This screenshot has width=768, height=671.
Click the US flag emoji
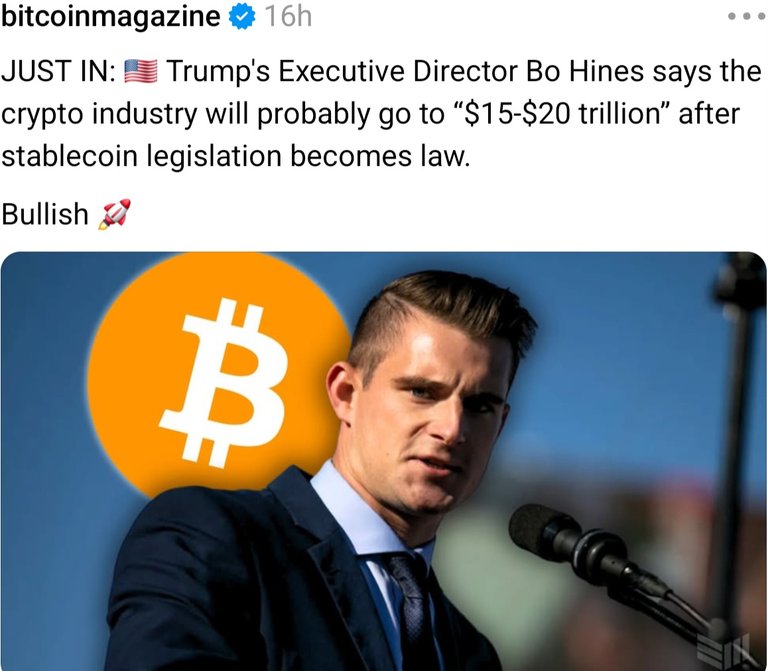coord(141,72)
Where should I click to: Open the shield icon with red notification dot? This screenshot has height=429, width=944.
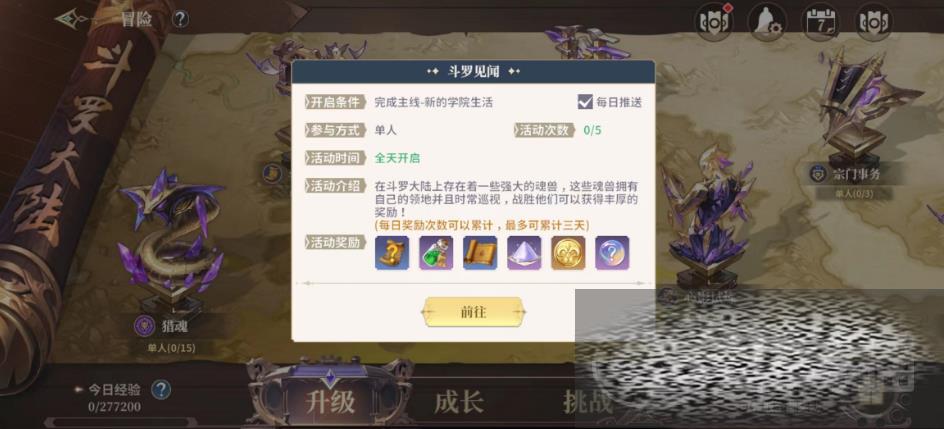[x=714, y=22]

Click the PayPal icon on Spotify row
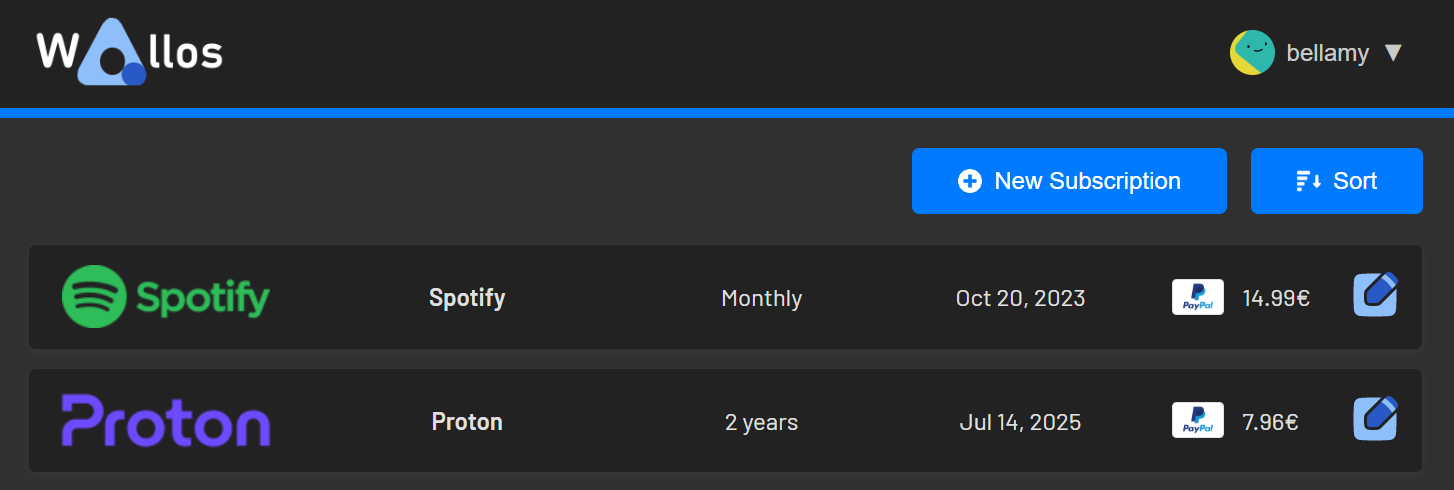click(x=1197, y=298)
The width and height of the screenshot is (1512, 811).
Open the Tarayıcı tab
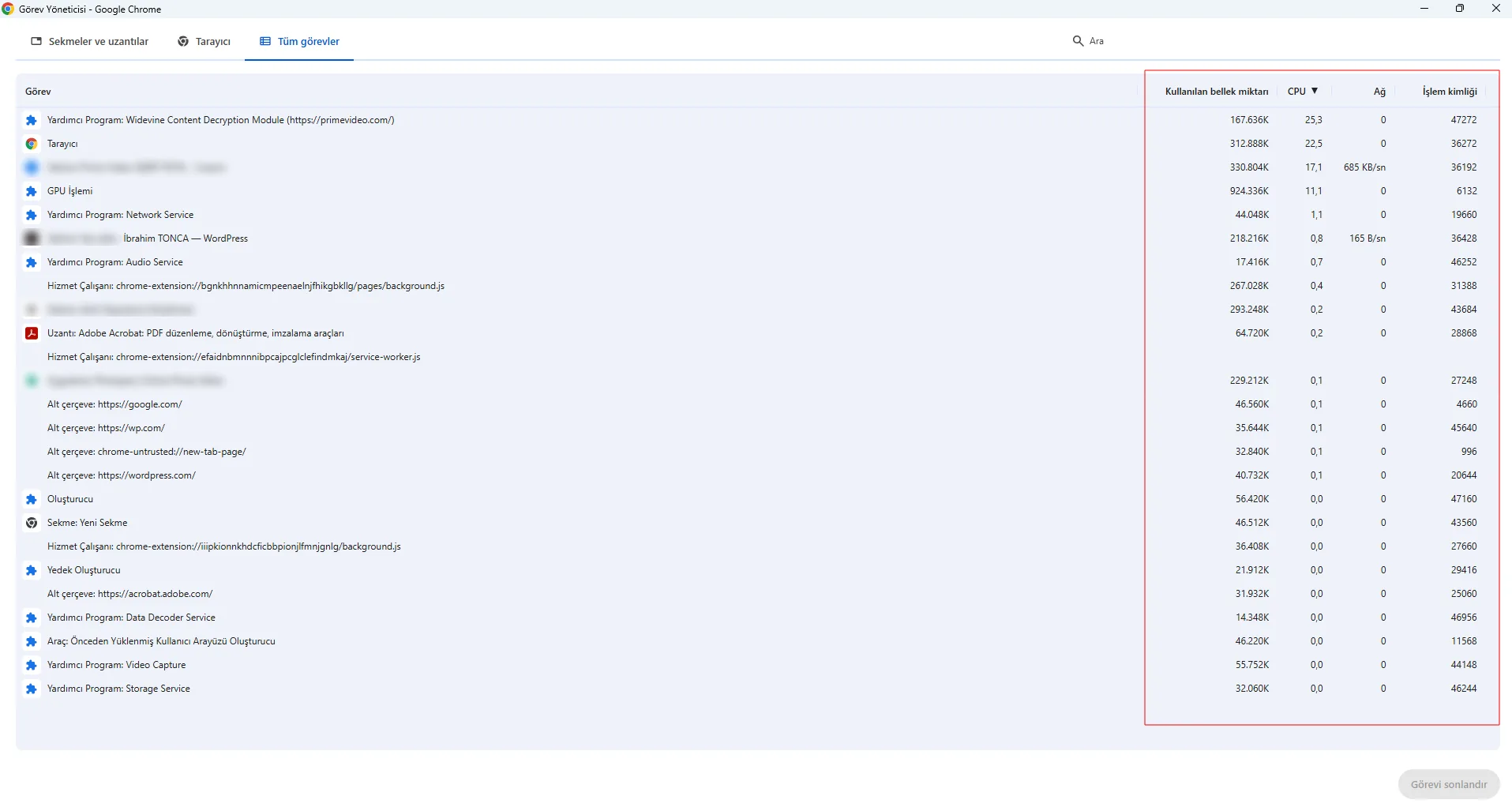204,42
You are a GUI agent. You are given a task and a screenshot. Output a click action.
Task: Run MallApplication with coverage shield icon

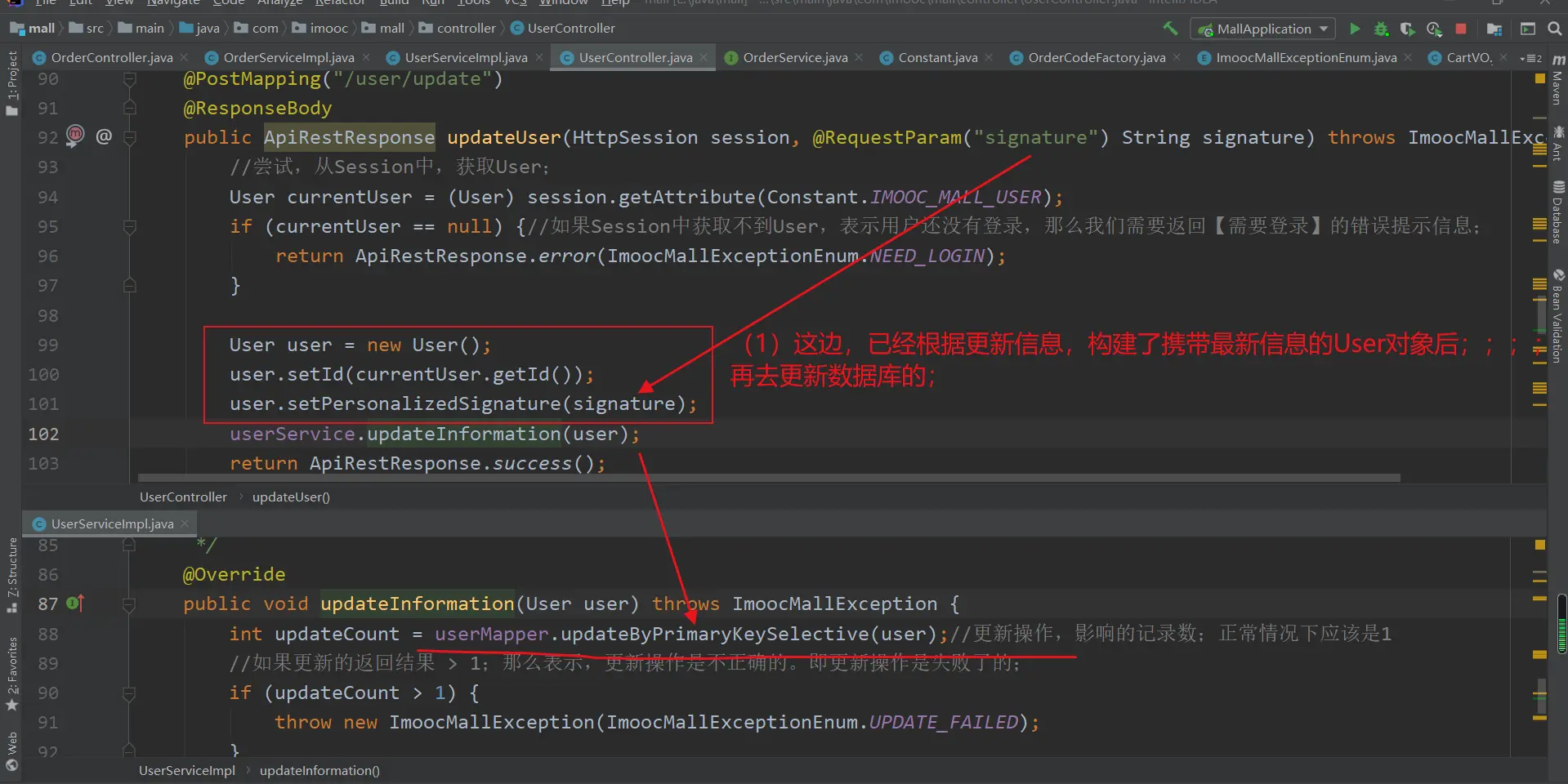(1407, 29)
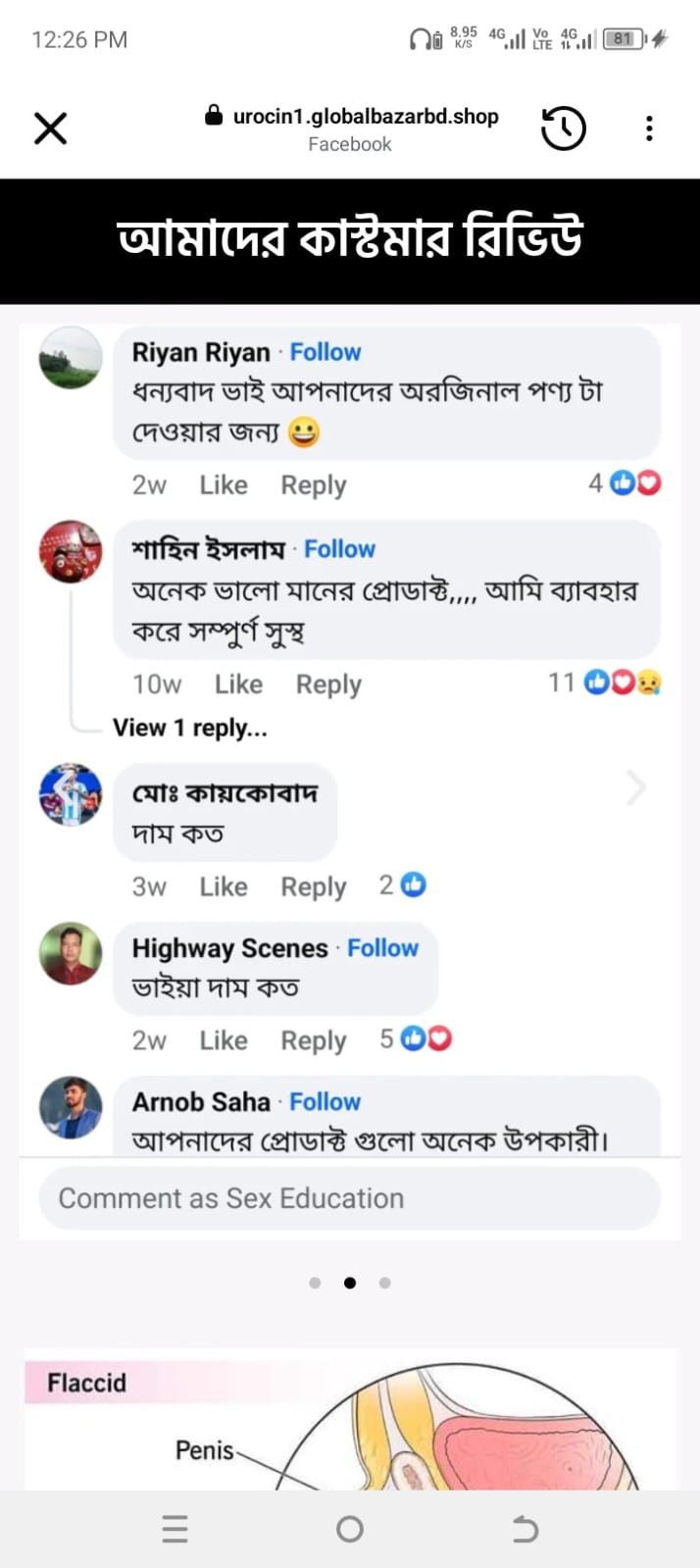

-------------------------

Task statement: The expected output is the full material above, unaltered, with pictures removed.

Output of the task:
This screenshot has width=768, height=671.
Click the US flag emoji
coord(141,72)
Where should I click to: Open the shield icon with red notification dot? This screenshot has height=429, width=944.
[x=714, y=22]

Click the PayPal icon on Spotify row
click(x=1197, y=298)
The width and height of the screenshot is (1512, 811).
Open the Tarayıcı tab
204,42
You are a GUI agent. You are given a task and a screenshot. Output a click action.
Task: Run MallApplication with coverage shield icon

(1407, 29)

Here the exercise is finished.